In den ersten 6 Monaten muss die volle Miete übernommen werden. Danach kann man eigentlich wohnen bleiben und das, was dann nicht mehr übernommen wird, aus dem Regelsatz dazu bezahlen.

So war das jedenfalls bei mir.

Das kann man nicht pauschal sagen. Es kann wirklich sein dass du umzieh musst. Je nach persönlicher Situation, Härtefällen, Lage auf dem Wohnungsmarkt und Wohlwollen des Sachbearbeiters (Ermessensspielraum) kann es auch sein dass man dich weiter in der Wohnung lässt. Ggf. musst du aber auch die Mehrkosten tragen, was dann mit ALG II schwierig werden könnte.

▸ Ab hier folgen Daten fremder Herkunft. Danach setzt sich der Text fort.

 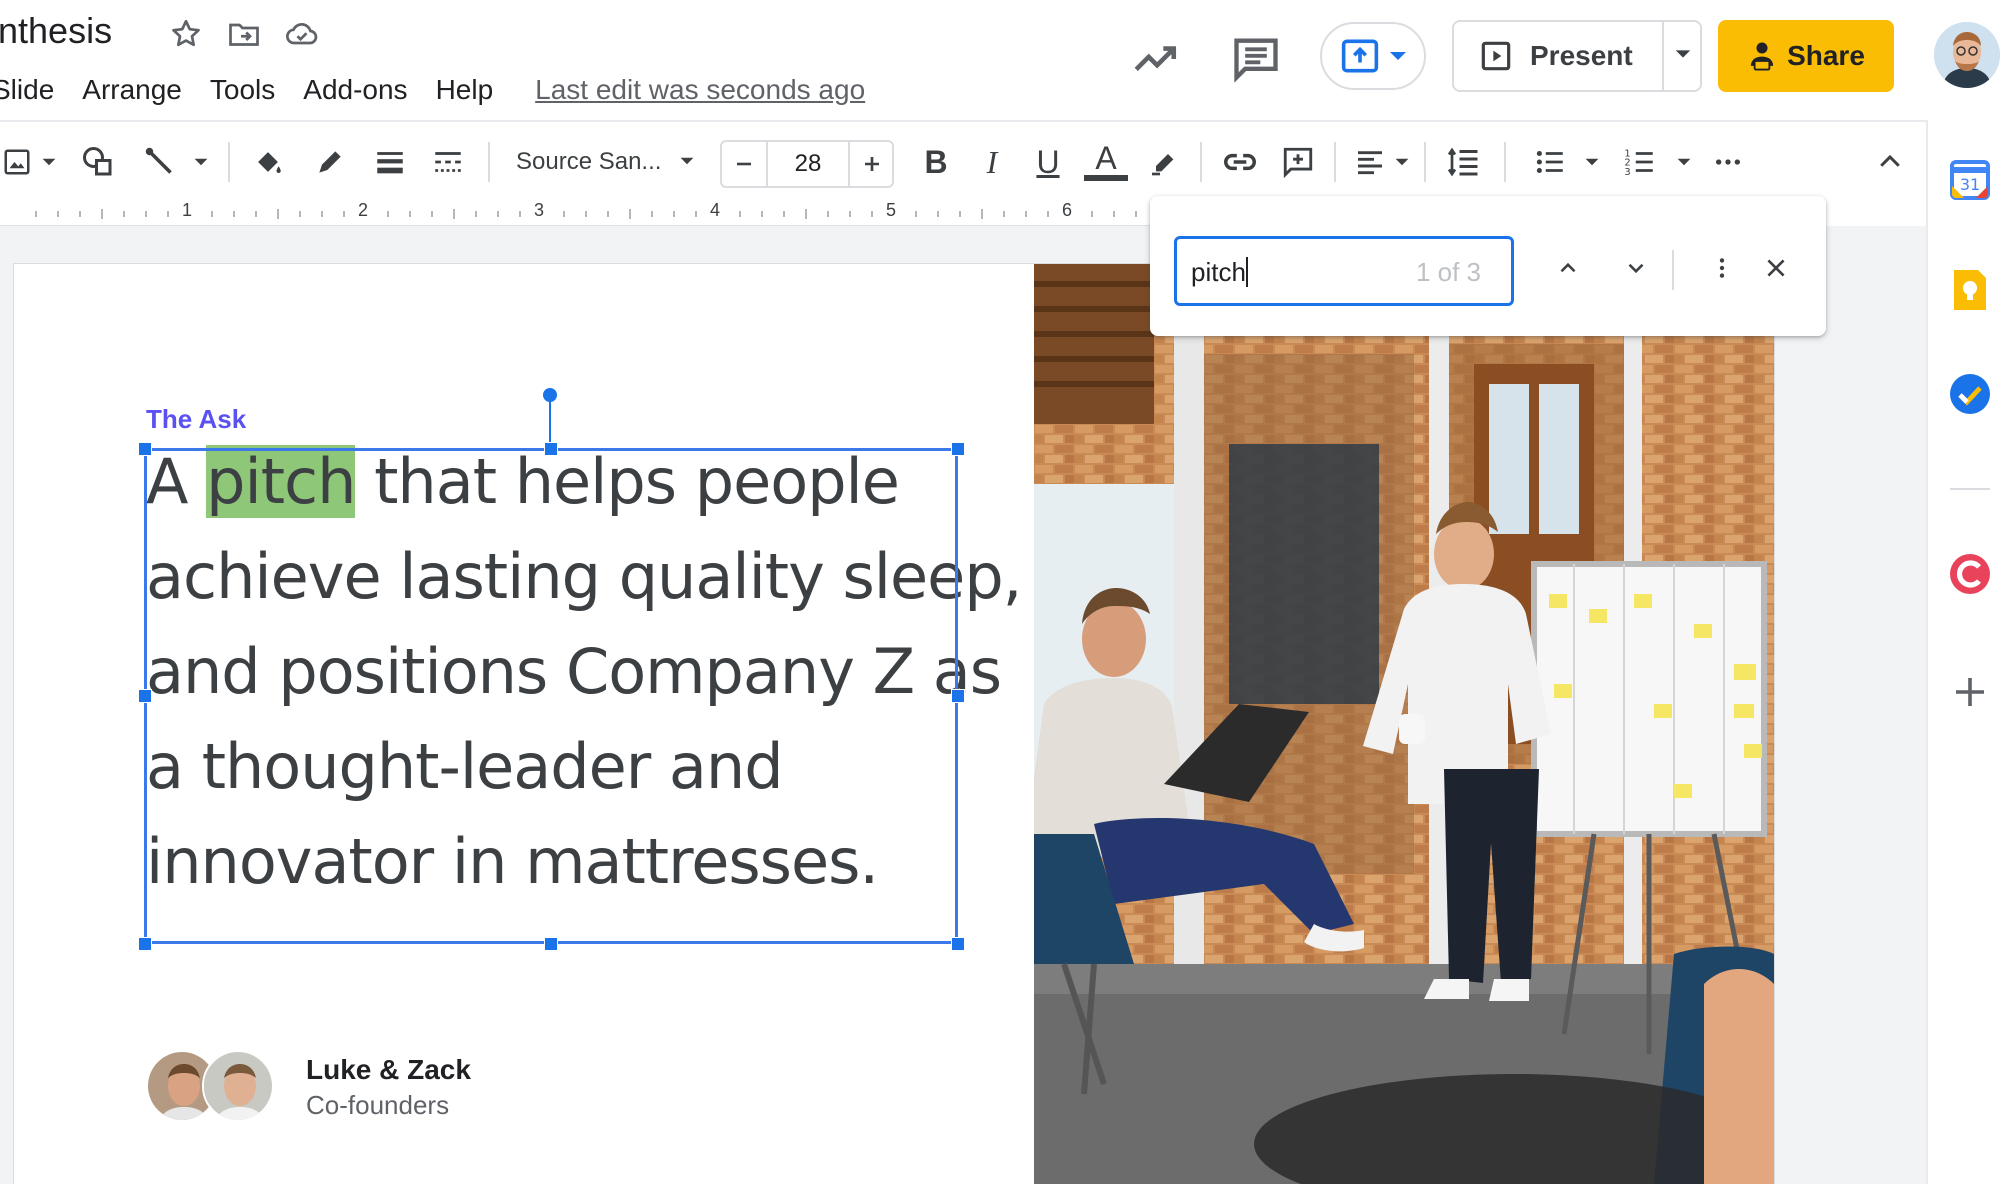 I want to click on border-dash-icon, so click(x=448, y=162).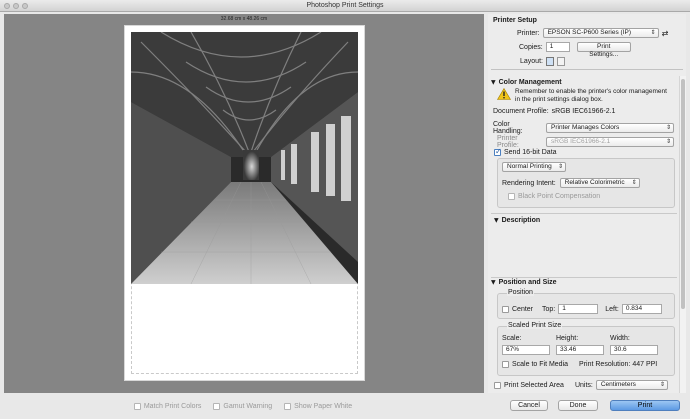  I want to click on paper-dimensions: 32.68 cm x 48.26 cm, so click(244, 19).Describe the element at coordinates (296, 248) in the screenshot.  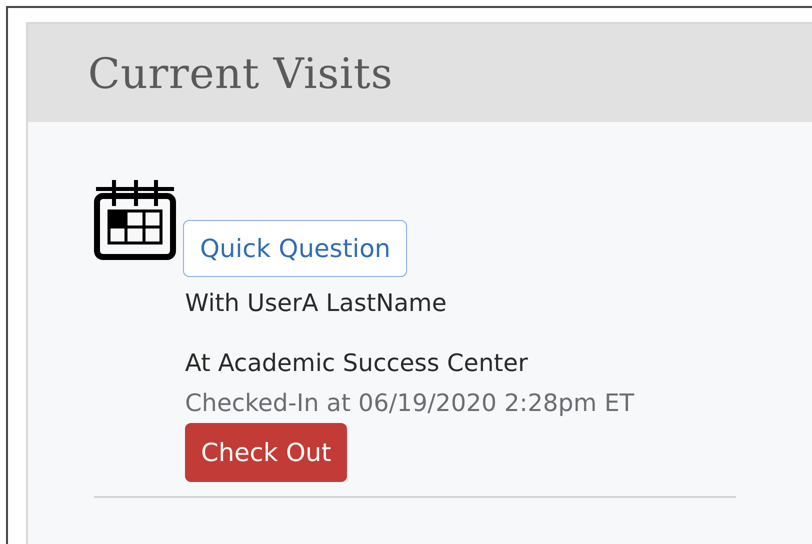
I see `visit-type-button: Quick Question` at that location.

.... nein, denn Dank dem Schröder werden doch alle anfallenden Kosten und Lasten erstmal übernommen.

Und nachdem die JobCenter keine aktuellen Wohnraumlisten (und die Damen und Herren Bürgermeister keinen "bezahlbaren" Wohnraum haben), verlieren sie ja bundesweit diesbezügliche Klagen der Mieter gegen etwaige Kürzungen haushoch.

Viel Glück.

Woher ich das weiß:Berufserfahrung

Für 6 Monate wird dir die erhöhte Miete gewährt. Solange hast du Zeit dir was neues zu suchen, schafst du das nicht, musst du tatsächlich die Mehrkosten deuner Wohnung aus dem Regelbedarf bezahlen und hast entsprechend weniger zum Leben.